= Task description =
Every entry needs to be repeated exactly, with nothing left out.
"""
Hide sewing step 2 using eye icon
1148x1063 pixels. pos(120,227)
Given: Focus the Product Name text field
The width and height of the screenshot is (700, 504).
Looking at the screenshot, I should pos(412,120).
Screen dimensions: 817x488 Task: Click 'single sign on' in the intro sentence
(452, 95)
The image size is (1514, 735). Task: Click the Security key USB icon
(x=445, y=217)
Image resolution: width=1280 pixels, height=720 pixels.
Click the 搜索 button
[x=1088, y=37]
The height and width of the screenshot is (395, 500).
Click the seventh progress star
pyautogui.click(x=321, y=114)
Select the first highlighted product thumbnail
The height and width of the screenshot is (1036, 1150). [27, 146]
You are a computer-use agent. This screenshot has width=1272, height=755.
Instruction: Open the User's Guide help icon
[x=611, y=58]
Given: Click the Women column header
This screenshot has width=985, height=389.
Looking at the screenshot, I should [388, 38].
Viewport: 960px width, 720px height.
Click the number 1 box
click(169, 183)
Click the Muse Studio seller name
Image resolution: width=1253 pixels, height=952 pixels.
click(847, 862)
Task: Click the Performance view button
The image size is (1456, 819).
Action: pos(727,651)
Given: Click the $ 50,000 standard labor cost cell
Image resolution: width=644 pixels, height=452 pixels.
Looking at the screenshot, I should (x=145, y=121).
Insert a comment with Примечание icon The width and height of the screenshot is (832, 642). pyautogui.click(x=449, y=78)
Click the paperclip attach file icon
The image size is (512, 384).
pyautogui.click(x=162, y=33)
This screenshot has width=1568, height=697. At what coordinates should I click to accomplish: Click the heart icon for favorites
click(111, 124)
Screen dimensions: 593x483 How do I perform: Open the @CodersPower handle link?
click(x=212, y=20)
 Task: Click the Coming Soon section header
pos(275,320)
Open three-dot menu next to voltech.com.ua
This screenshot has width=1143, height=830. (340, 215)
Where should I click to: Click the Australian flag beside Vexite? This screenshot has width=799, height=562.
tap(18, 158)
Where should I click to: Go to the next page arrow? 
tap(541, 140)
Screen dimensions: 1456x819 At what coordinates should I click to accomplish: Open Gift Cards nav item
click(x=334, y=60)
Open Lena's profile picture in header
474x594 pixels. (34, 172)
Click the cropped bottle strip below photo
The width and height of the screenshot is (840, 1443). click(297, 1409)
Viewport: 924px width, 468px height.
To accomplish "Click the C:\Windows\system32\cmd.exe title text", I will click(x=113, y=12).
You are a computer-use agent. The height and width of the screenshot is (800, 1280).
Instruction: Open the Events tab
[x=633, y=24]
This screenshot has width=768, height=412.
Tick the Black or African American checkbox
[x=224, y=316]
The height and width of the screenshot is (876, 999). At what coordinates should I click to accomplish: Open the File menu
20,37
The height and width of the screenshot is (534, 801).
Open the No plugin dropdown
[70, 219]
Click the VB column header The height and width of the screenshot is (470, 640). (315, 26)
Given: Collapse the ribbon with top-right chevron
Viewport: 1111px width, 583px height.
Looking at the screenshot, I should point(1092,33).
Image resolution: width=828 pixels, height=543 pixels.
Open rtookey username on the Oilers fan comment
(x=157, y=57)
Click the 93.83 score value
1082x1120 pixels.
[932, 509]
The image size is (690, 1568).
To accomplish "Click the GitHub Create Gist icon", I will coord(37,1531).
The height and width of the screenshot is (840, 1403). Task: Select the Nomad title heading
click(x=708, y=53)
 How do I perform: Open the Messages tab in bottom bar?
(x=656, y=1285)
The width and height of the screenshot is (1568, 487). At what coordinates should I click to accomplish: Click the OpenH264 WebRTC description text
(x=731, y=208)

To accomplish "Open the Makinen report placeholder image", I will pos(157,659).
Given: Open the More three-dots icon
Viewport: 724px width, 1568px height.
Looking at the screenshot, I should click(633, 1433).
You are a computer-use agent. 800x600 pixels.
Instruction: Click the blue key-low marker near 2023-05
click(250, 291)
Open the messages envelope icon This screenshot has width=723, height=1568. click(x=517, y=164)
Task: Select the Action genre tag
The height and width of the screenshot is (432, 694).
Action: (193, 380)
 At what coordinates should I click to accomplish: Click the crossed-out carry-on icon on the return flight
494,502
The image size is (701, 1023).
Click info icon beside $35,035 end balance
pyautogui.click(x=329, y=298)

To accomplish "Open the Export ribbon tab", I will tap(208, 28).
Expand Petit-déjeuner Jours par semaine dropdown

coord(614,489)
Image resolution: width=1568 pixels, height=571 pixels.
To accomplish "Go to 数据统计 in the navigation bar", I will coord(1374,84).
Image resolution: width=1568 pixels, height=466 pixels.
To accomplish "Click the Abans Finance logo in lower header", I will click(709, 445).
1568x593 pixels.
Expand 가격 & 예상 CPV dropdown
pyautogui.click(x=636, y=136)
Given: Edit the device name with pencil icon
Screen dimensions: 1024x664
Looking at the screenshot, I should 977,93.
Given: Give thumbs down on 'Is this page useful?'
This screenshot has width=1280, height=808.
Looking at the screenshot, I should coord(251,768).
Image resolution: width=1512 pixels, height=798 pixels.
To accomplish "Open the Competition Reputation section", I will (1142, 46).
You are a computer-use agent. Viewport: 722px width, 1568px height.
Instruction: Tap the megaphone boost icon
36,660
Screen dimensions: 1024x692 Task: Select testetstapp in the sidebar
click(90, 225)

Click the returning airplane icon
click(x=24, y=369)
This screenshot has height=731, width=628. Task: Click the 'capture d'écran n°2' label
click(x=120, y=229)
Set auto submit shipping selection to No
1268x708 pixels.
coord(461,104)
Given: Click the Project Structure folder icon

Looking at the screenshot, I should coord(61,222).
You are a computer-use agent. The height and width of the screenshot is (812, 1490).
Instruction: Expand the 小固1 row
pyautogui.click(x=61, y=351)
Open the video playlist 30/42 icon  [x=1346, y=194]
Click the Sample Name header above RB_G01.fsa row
"""
= Solved exercise =
Hide sewing step 2 using eye icon
1148x1063 pixels. pos(120,227)
Given: Focus the Product Name text field
The width and height of the screenshot is (700, 504).
Looking at the screenshot, I should pos(412,120).
Screen dimensions: 817x488 Task: Click 'single sign on' in the intro sentence
(452, 95)
The image size is (1514, 735). Task: Click the Security key USB icon
(x=445, y=217)
Image resolution: width=1280 pixels, height=720 pixels.
Click the 搜索 button
[x=1088, y=37]
The height and width of the screenshot is (395, 500).
Click the seventh progress star
pyautogui.click(x=321, y=114)
Select the first highlighted product thumbnail
The height and width of the screenshot is (1036, 1150). [27, 146]
You are a computer-use agent. This screenshot has width=1272, height=755.
Instruction: Open the User's Guide help icon
[x=611, y=58]
Given: Click the Women column header
This screenshot has width=985, height=389.
Looking at the screenshot, I should [388, 38].
Viewport: 960px width, 720px height.
Click the number 1 box
click(169, 183)
Click the Muse Studio seller name
Image resolution: width=1253 pixels, height=952 pixels.
click(847, 862)
Task: Click the Performance view button
The image size is (1456, 819).
Action: pos(727,651)
Given: Click the $ 50,000 standard labor cost cell
Image resolution: width=644 pixels, height=452 pixels.
Looking at the screenshot, I should (x=145, y=121).
Insert a comment with Примечание icon The width and height of the screenshot is (832, 642). pyautogui.click(x=449, y=78)
Click the paperclip attach file icon
The image size is (512, 384).
pyautogui.click(x=162, y=33)
This screenshot has width=1568, height=697. At what coordinates should I click to accomplish: Click the heart icon for favorites
click(111, 124)
Screen dimensions: 593x483 How do I perform: Open the @CodersPower handle link?
click(x=212, y=20)
 Task: Click the Coming Soon section header
pos(275,320)
Open three-dot menu next to voltech.com.ua
This screenshot has width=1143, height=830. (340, 215)
Where should I click to: Click the Australian flag beside Vexite? This screenshot has width=799, height=562.
tap(18, 158)
Where should I click to: Go to the next page arrow? 
tap(541, 140)
Screen dimensions: 1456x819 At what coordinates should I click to accomplish: Open Gift Cards nav item
click(x=334, y=60)
Open Lena's profile picture in header
474x594 pixels. (34, 172)
Click the cropped bottle strip below photo
The width and height of the screenshot is (840, 1443). click(297, 1409)
Viewport: 924px width, 468px height.
To accomplish "Click the C:\Windows\system32\cmd.exe title text", I will click(x=113, y=12).
You are a computer-use agent. The height and width of the screenshot is (800, 1280).
Instruction: Open the Events tab
[x=633, y=24]
This screenshot has width=768, height=412.
Tick the Black or African American checkbox
[x=224, y=316]
The height and width of the screenshot is (876, 999). At what coordinates should I click to accomplish: Open the File menu
20,37
The height and width of the screenshot is (534, 801).
Open the No plugin dropdown
[70, 219]
Click the VB column header The height and width of the screenshot is (470, 640). (315, 26)
Given: Collapse the ribbon with top-right chevron
Viewport: 1111px width, 583px height.
Looking at the screenshot, I should point(1092,33).
Image resolution: width=828 pixels, height=543 pixels.
Open rtookey username on the Oilers fan comment
(x=157, y=57)
Click the 93.83 score value
1082x1120 pixels.
[932, 509]
The image size is (690, 1568).
To accomplish "Click the GitHub Create Gist icon", I will coord(37,1531).
The height and width of the screenshot is (840, 1403). Task: Select the Nomad title heading
click(x=708, y=53)
 How do I perform: Open the Messages tab in bottom bar?
(x=656, y=1285)
The width and height of the screenshot is (1568, 487). At what coordinates should I click to accomplish: Click the OpenH264 WebRTC description text
(x=731, y=208)

To accomplish "Open the Makinen report placeholder image", I will pos(157,659).
Given: Open the More three-dots icon
Viewport: 724px width, 1568px height.
Looking at the screenshot, I should click(633, 1433).
You are a computer-use agent. 800x600 pixels.
Instruction: Click the blue key-low marker near 2023-05
click(250, 291)
Open the messages envelope icon This screenshot has width=723, height=1568. click(x=517, y=164)
Task: Select the Action genre tag
The height and width of the screenshot is (432, 694).
Action: (193, 380)
 At what coordinates should I click to accomplish: Click the crossed-out carry-on icon on the return flight
494,502
The image size is (701, 1023).
Click info icon beside $35,035 end balance
pyautogui.click(x=329, y=298)

To accomplish "Open the Export ribbon tab", I will tap(208, 28).
Expand Petit-déjeuner Jours par semaine dropdown

coord(614,489)
Image resolution: width=1568 pixels, height=571 pixels.
To accomplish "Go to 数据统计 in the navigation bar", I will coord(1374,84).
Image resolution: width=1568 pixels, height=466 pixels.
To accomplish "Click the Abans Finance logo in lower header", I will click(709, 445).
1568x593 pixels.
Expand 가격 & 예상 CPV dropdown
pyautogui.click(x=636, y=136)
Given: Edit the device name with pencil icon
Screen dimensions: 1024x664
Looking at the screenshot, I should 977,93.
Given: Give thumbs down on 'Is this page useful?'
This screenshot has width=1280, height=808.
Looking at the screenshot, I should coord(251,768).
Image resolution: width=1512 pixels, height=798 pixels.
To accomplish "Open the Competition Reputation section", I will (1142, 46).
You are a computer-use agent. Viewport: 722px width, 1568px height.
Instruction: Tap the megaphone boost icon
36,660
Screen dimensions: 1024x692 Task: Select testetstapp in the sidebar
click(90, 225)

Click the returning airplane icon
click(x=24, y=369)
This screenshot has height=731, width=628. Task: Click the 'capture d'écran n°2' label
click(x=120, y=229)
Set auto submit shipping selection to No
1268x708 pixels.
coord(461,104)
Given: Click the Project Structure folder icon

Looking at the screenshot, I should coord(61,222).
You are a computer-use agent. The height and width of the screenshot is (812, 1490).
Instruction: Expand the 小固1 row
pyautogui.click(x=61, y=351)
Open the video playlist 30/42 icon  [x=1346, y=194]
Click the Sample Name header above RB_G01.fsa row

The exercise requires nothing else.